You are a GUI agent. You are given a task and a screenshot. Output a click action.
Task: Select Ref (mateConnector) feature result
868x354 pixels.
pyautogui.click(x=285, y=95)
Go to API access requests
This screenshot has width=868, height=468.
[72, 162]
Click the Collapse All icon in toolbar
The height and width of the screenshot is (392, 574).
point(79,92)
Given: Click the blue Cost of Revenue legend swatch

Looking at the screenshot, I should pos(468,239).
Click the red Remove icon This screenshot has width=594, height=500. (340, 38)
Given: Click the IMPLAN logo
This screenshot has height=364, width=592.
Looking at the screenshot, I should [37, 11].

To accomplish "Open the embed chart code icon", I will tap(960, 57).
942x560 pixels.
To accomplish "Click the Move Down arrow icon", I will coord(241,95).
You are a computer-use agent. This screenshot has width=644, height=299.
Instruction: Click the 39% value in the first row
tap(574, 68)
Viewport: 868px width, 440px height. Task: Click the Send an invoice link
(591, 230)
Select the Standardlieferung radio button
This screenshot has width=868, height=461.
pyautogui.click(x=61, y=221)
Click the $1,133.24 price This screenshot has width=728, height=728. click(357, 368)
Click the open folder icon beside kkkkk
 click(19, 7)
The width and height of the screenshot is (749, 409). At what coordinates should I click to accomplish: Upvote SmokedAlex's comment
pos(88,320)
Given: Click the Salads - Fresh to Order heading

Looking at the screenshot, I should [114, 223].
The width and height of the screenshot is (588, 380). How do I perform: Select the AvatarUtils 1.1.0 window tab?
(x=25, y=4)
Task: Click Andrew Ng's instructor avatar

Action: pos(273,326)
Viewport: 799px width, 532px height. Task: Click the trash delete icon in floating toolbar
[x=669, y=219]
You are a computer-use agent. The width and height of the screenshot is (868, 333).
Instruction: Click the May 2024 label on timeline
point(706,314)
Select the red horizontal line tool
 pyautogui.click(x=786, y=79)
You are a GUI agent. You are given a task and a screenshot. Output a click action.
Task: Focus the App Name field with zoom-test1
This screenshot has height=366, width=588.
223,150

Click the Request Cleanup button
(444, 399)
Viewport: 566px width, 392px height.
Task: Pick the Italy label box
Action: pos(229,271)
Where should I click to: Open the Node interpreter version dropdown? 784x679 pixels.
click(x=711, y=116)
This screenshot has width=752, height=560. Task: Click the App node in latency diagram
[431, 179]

+++++

*Task description*
Only the lines from the one holding "This screenshot has width=752, height=560." through the end of the listing should appear in the response, each restated exactly.

*Written solution*
This screenshot has width=752, height=560. Task: Click the App node in latency diagram
[431, 179]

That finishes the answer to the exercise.